*** Block opens ***
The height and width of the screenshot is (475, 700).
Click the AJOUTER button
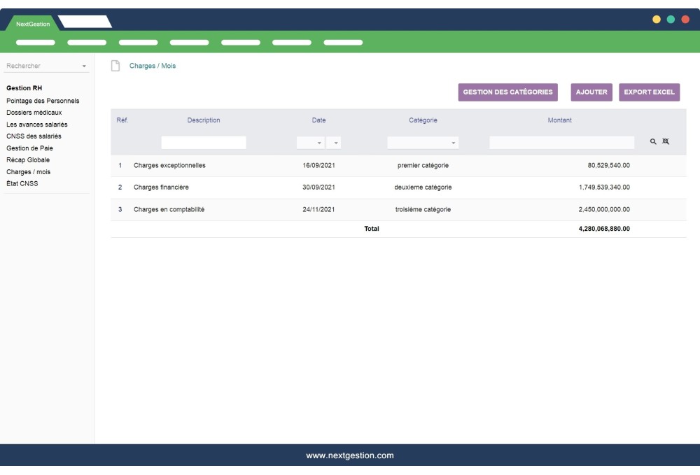click(591, 92)
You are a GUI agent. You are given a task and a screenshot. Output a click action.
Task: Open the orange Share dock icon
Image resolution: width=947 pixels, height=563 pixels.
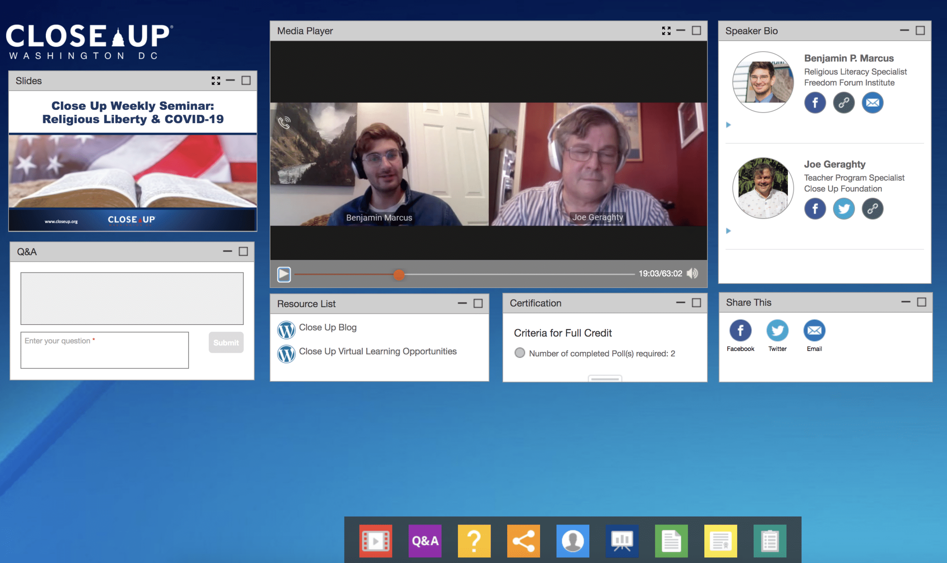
*** Block closes ***
Using the records above, list each line that includes "width".

The height and width of the screenshot is (475, 700).
Image resolution: width=947 pixels, height=563 pixels.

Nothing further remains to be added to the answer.